- [Exercise goal]
The answer should be a single number, the count of lines in this material that contain "options".

[[ Dataset content open ]]

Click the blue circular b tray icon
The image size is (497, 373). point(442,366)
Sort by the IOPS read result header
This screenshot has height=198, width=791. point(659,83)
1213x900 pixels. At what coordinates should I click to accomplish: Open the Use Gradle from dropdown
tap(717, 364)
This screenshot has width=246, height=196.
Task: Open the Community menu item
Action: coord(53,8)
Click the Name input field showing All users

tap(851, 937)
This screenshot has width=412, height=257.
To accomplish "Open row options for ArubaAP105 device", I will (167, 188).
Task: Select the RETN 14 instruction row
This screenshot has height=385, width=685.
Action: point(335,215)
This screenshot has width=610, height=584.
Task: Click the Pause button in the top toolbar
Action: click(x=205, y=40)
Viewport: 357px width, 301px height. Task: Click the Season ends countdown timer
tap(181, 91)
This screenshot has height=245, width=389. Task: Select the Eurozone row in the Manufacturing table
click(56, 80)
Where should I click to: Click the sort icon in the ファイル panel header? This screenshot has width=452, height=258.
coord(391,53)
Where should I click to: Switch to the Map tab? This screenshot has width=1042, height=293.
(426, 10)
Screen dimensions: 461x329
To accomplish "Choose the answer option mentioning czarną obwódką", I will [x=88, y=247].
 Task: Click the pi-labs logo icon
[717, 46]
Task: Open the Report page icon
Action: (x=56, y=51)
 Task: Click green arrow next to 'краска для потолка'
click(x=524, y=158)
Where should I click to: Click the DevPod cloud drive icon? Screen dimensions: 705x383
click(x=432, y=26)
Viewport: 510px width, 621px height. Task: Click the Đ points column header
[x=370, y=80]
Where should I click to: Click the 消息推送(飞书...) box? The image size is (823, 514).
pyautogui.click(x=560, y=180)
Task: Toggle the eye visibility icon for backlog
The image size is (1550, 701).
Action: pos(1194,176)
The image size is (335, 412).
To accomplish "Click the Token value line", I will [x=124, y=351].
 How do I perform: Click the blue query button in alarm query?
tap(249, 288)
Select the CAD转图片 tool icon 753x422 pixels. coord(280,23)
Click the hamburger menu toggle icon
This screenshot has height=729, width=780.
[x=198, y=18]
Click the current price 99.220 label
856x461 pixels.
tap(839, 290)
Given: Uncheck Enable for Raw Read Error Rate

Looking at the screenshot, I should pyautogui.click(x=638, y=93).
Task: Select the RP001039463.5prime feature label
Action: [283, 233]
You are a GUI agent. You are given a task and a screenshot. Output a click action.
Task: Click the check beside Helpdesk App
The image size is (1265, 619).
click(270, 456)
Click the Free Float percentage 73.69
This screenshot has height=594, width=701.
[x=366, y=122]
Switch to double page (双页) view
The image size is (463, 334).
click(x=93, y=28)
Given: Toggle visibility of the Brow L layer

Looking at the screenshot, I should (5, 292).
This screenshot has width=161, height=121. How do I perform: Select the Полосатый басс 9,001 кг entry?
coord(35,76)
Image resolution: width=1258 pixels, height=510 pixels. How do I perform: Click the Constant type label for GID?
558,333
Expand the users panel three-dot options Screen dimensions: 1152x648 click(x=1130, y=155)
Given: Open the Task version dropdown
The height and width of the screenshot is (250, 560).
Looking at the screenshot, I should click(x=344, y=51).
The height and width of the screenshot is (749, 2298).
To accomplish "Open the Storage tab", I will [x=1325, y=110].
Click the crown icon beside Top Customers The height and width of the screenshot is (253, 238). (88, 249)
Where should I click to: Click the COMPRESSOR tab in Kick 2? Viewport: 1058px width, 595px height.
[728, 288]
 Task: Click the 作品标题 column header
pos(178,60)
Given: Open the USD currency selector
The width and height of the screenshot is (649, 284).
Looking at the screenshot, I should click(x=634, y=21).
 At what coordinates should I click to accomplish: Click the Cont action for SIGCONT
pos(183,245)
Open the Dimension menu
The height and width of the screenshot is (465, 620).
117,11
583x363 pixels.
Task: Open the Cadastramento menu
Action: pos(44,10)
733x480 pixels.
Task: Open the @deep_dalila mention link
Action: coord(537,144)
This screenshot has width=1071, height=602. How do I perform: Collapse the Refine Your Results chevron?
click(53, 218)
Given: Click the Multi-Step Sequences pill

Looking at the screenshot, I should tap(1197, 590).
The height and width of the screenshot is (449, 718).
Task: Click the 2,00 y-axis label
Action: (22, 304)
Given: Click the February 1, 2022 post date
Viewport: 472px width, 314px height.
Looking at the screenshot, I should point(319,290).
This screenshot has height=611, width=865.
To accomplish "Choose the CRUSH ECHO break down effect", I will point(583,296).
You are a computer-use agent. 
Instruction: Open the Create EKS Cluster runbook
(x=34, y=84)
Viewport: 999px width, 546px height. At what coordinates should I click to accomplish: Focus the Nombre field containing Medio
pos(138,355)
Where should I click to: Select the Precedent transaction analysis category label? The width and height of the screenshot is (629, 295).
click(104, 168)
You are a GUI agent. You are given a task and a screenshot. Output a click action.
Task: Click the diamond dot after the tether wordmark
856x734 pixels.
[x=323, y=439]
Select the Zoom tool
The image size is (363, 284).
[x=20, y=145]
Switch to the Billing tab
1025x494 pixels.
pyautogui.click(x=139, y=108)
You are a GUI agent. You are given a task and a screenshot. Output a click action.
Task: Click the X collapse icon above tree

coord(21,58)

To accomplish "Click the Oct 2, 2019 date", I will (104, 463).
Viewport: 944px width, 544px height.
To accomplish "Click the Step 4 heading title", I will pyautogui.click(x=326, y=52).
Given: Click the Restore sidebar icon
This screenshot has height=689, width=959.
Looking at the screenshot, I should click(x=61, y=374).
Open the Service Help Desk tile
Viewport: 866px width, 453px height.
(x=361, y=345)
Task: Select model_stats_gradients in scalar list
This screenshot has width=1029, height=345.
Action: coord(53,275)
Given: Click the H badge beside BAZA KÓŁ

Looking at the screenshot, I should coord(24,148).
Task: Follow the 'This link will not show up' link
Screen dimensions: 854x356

[[ Dataset content closed ]]

- [Written solution]
2